“我沒有走過父親走過的長路,他的臉上是幾分滄桑,幾分血淚……什麼叫中國,我曾經沒有把握,如今我才知道,他在我胸口跳動。”於今的博客首頁,一首主題歌循環播放,名字叫做《心底的中國》。
“家國夢,每個人心底都有的吧,雖然不知道什麼時候會被喚醒。”從這首歌開始聊,他說“誰也不是一出生就懂得愛國。我覺得是冥冥中有一種力量,推我在做現在做的事情。有許多事,經歷的時候並不覺得有多重要,多可貴。回過頭來,細細想,才會發現,不知不覺走過的每一步,有幸結識的那些人,帶我走到了今天……”
理想是一種武器
於今,這個筆劃簡單的名字后面,有一長串的頭銜: 中國少數民族文物保護協會副會長,東中西部區域發展和改革研究院執行院長,《中華兒女》雜志編委,中國青少年研究會、中國西部研究與發展促進會、中國城郊經濟研究會、中國國際交流協會理事。遼寧省駕馭論研究會名譽會長。多所大學兼職教授、客座教授,研究生導師。天津、內蒙、福建等一些省市政府咨詢顧問。國內第一個以智庫為名的系列政策研究出版物《國家智庫》、《中國智庫》創辦人、總編輯。國家重點研究項目--科學發展觀叢書負責人。

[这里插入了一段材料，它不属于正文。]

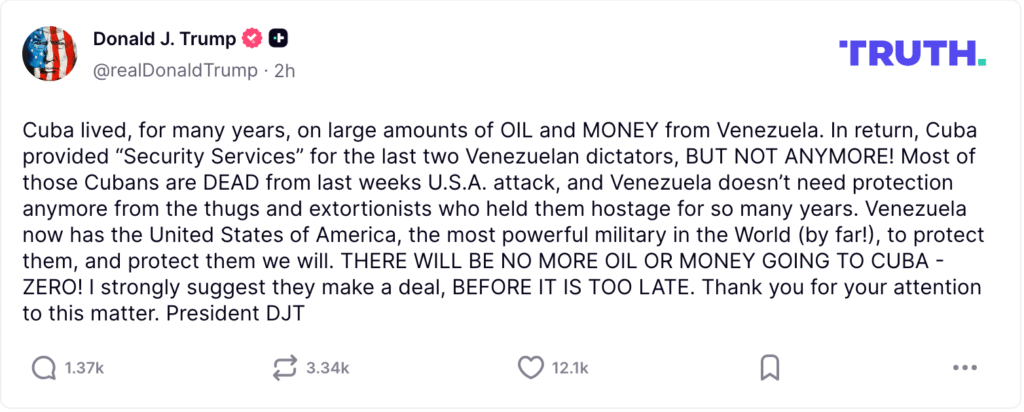Click the reply speech bubble icon

point(44,368)
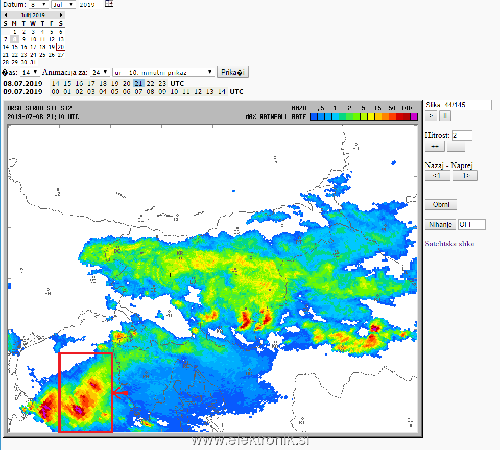Open the Jul month dropdown
The width and height of the screenshot is (500, 450).
coord(64,4)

已過不惑之年的他,回顧起自己十年來學術研究經歷,充滿感慨。“有人說我是‘瘋子’。”因為他用十年時間,一心一意從事“科學發展觀”基礎研究工作。“我覺得自己可以用‘毀譽參半’這個詞來形容。”他不諱言自己做研究過程中遭遇的非議甚至誹謗。
但是,“理想是堅持出來的。理想、信念、進步和樂觀向上的精神,仍是我最強有力的武器。”這句話,在他博客首頁簽名檔的醒目位置放了好久。

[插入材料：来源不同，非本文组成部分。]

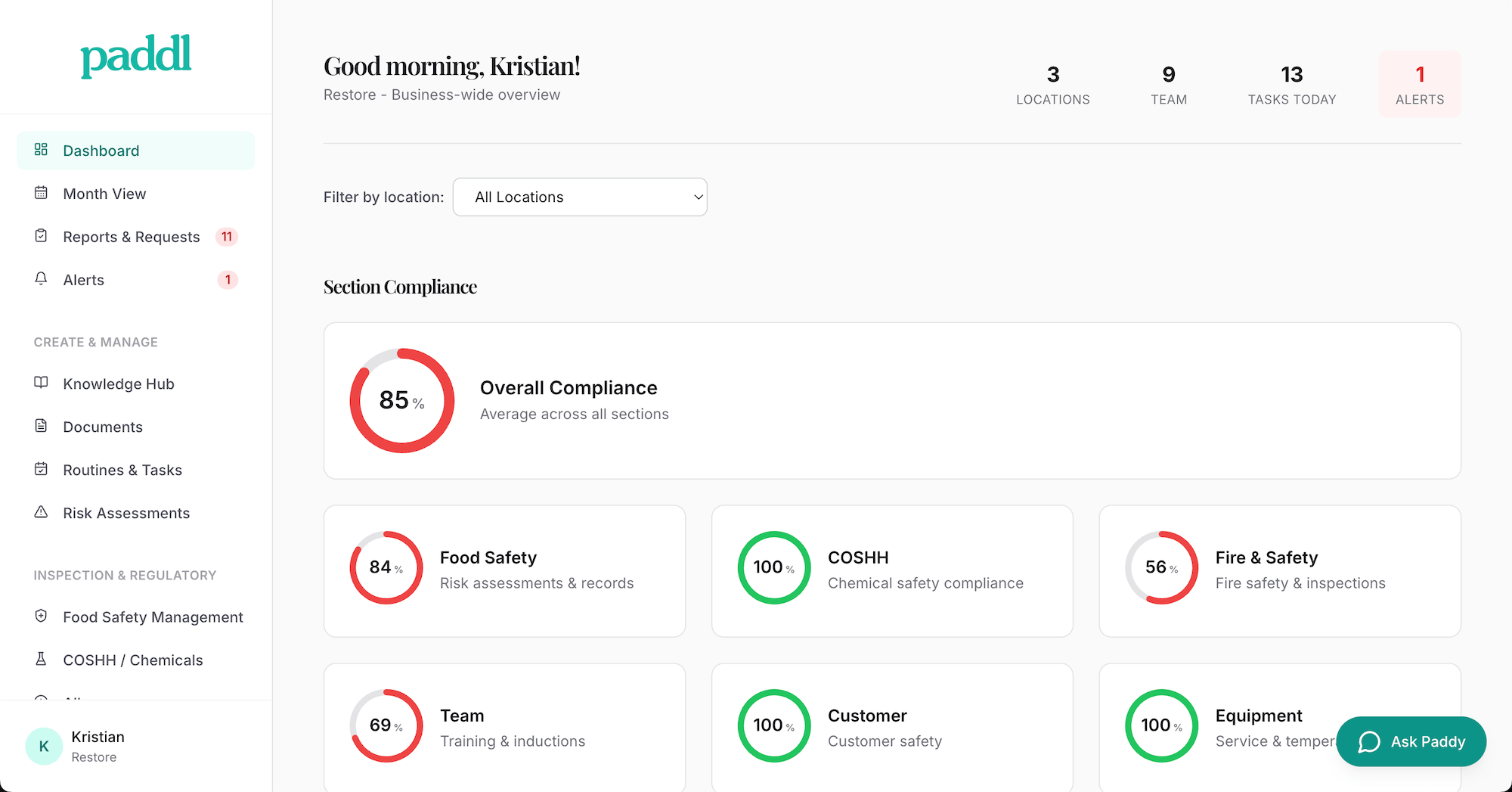Select the COSHH 100% compliance card
Screen dimensions: 1512x792
tap(892, 570)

2002年,他一舉創辦“東中西部區域發展和改革研究院”,始終堅持“小機構、大網絡”的運作機制和“智庫機構、政府背景、企業化管理”的體制特性,一直探索“中國特色”智庫發展模式,從理論、政策和戰略角度直接為各級政府及有關單位提供科學決策,從而為國家發展服務﹔在短短十年時間,沒要國家一分錢,以積極倡導和致力於推進科學發展觀的基礎性研究和實踐而在中國政學界聞名。
追隨大師,何其有幸
在採訪中,於今好幾次提到,“至今為止,歷史上有三位偉大的人在我心中是無法撼動的,一位是毛澤東,一位周恩來,還有就是一位雍正帝。”
說起如何走上理論研究的道路,於今說因為“機緣”。“一點點偶然,一點點機緣,鑄就了今天的必然。”而在這過程中,許多位“導師”,曾給予他指點。其中包括高平叔、錢偉長、成思危、於汝波、任玉嶺……
1970年,於今出生在兵營,少年時光也在軍營裡度過。圓臉龐、大眼睛,滿族血統的他,身上自有一股霸氣。“大院裡的孩子,或多或少有些優越感吧。現在也不知道這是好是壞。”說話時,他的眼神習慣性地直直盯著你,那種魄力能給人以壓力。
16歲時,當時還是懵懂少年的於今,接到一個任務,“去幫一個叫‘高平叔’的南開大學老教授整理東西。”他曾在一篇《機緣》的懷舊文章中說起過這件事情:“到了高先生家中,我確實吃了一驚,倒不是高教授的形象與我的想象有什麼差別,只是覺得這屋子太小太舊,裡面又塞滿了書,我還從沒見過有人家裡有這麼多的書!高先生從書堆裡站起來,很和善地招呼我。我這時才知道,我的任務就是幫他整理資料。”
於今安安靜靜陪伴了高先生幾個月,“與先生親近起來,高先生臨別時送了我兩樣東西,一樣是蔡元培文集一至五卷,是他的學術之大成,至今還在我的書櫃裡﹔一樣是一本集郵冊。”
然而,時隔多年,於今才知道,高先生曾是蔡元培先生的秘書,更是一位“向中國歷史交卷,亦向中國倫理道德交卷”的學者。而再后來才知道,“原來高先生16歲那年,也見到了一個大人物,即是蔡元培……”說起這一點,他喟嘆不已。